Dataset records:
-- START --

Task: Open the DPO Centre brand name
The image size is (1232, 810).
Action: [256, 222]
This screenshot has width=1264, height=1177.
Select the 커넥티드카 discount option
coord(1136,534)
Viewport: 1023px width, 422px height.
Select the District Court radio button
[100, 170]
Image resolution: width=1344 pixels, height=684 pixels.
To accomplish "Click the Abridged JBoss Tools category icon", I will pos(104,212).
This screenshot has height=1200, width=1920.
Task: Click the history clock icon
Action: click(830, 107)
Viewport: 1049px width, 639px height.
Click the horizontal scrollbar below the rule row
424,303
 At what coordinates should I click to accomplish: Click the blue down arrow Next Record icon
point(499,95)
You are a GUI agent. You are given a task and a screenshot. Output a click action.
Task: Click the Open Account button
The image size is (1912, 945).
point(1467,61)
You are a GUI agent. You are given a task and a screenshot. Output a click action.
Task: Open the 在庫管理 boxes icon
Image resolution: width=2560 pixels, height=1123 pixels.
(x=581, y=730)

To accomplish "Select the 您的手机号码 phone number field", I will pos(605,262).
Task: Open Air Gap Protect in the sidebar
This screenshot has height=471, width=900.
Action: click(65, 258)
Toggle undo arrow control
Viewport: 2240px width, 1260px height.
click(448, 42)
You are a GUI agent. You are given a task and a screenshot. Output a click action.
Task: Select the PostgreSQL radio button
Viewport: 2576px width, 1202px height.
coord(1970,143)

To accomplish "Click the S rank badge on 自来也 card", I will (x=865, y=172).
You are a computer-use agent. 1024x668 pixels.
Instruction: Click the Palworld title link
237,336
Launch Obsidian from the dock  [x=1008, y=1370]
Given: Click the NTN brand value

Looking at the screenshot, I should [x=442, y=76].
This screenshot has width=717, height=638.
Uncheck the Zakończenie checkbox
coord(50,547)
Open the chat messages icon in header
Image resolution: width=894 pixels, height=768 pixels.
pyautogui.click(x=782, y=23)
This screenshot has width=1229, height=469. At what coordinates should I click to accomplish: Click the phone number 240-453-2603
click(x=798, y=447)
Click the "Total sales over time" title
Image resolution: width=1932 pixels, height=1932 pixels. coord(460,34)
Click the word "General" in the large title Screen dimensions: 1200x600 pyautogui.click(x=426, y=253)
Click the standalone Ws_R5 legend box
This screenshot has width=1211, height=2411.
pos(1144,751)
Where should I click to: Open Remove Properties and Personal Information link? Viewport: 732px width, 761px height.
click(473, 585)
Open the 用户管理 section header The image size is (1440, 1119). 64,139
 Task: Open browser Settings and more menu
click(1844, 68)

-- END --

Task prompt: Pull out every line from the items above that contains the string "pyautogui", matching case exactly.

Completed exercise:
pyautogui.click(x=782, y=23)
Click the word "General" in the large title Screen dimensions: 1200x600 pyautogui.click(x=426, y=253)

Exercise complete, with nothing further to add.